Eşitlik İzleme Kadın Grubu Sözcüsü, avukat Hülya Gülbahar mahkemenin kararını"Cinayetin soruşturma aşamasında üstünün kapatılmaya çalışıldığını hiçbirimiz unutmayacağız. Kadınlar itiraz etti, dayanıştı ve Şule Çet’in intihar etmediğini, öldürüldüğünü mahkemeye kabul ettirdi” sözleriyle değerlendirdi. Avukat Gülbahar, Şule Çet davasında yaşananların sadece kadınlar için değil tüm toplum için anlamının büyük olduğuna dikkat çekti.

Gülbahar, kadınların itirazı sayesinde Türkiye’de yargının işleyebileceğini ortaya koyan Çet davasının tüm kadın cinayetlerinin aydınlatılması yolunda yeni bir açılım olabileceği görüşünü dile getirdi.

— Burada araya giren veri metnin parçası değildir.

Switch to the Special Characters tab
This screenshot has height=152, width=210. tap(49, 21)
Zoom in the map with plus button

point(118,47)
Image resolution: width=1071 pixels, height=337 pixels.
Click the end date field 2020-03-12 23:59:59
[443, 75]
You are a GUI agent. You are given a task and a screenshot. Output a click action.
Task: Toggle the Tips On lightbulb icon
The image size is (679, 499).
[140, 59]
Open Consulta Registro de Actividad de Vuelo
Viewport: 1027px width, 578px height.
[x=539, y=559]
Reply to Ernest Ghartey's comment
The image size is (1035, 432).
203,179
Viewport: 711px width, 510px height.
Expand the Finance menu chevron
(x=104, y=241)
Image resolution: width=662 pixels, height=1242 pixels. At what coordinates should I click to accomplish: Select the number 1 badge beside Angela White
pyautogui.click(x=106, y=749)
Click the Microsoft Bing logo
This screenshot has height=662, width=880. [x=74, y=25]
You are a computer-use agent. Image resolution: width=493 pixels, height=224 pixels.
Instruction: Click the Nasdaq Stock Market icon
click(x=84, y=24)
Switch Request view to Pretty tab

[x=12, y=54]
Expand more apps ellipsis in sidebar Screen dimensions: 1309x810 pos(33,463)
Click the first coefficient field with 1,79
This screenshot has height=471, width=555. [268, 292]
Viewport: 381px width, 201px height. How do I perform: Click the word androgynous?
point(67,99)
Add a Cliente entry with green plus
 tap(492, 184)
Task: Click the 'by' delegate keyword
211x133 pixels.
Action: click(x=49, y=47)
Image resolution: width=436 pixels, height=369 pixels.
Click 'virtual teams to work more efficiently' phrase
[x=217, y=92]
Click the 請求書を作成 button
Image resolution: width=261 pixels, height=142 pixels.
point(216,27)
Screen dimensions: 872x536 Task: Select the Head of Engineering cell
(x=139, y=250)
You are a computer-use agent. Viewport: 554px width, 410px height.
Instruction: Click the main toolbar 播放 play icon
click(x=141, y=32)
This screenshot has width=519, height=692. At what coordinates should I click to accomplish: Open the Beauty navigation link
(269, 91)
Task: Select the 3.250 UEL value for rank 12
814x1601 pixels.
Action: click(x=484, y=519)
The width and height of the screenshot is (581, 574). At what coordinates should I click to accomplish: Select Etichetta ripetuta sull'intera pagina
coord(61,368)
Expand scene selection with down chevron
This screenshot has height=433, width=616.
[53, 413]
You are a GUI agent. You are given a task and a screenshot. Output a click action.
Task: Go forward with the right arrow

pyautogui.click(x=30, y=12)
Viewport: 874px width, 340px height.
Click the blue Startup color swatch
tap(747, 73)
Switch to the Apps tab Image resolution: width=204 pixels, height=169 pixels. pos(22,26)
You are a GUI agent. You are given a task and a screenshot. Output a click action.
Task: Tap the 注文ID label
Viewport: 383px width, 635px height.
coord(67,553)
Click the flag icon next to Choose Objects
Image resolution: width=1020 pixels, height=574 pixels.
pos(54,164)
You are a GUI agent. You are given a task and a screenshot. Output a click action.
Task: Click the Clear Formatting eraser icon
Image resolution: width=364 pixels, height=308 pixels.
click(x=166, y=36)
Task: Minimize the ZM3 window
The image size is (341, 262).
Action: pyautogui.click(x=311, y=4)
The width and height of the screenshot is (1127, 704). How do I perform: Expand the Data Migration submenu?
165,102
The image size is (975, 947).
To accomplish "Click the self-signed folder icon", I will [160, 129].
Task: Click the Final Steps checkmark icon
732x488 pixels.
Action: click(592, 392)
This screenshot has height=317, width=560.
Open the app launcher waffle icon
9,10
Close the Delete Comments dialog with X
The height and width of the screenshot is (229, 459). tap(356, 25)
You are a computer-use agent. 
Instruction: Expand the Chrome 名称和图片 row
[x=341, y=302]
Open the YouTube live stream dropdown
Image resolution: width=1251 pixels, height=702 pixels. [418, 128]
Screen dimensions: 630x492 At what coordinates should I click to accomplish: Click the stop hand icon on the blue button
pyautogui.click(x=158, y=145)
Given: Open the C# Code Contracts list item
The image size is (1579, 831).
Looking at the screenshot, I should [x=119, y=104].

Tam bir buçuk yıl süren Çet davasının başında sanık avukatlarınca hazırlatılan bir raporda, Şule Çet’in ‘tenha bir yerde erkeklerle alkol içmeyi kabul ettiği’ bu yüzden de ‘cinsel ilişkiye razı gösterdiği’ öne sürülmüştü.

Avukat Gülbahar, bu raporla birlikte Şule Çet davasının tüm kadınların gündelik hayat pratiklerinin sorgulandığı bir davaya dönüştüğünün akıllardan hiç çıkarılmamasını istedi. Dava boyunca sanık avukatları Şule Çet'in neden ve nasıl öldürüldüğü yerine onun bekaretini, erkeklerle gezmesini, öğrenciyken çalışmasını, bira içmesini gündemde tutmaya çalışmışlardı.

“İtirazlar tescillendi”

Avukatların bu tercihinin Türkiye’de kadın cinayetlerine yaklaşımdaki çarpıklığı ortaya koyduğunu anlatan Türkiye Kadın Dernekleri Başkanı Canan Güllü de, davanın başında cinsel istismar şüphesinin hiçe sayıldığını, Adli Tıp’tan düzgün raporlar alınamadığını hatırlattı.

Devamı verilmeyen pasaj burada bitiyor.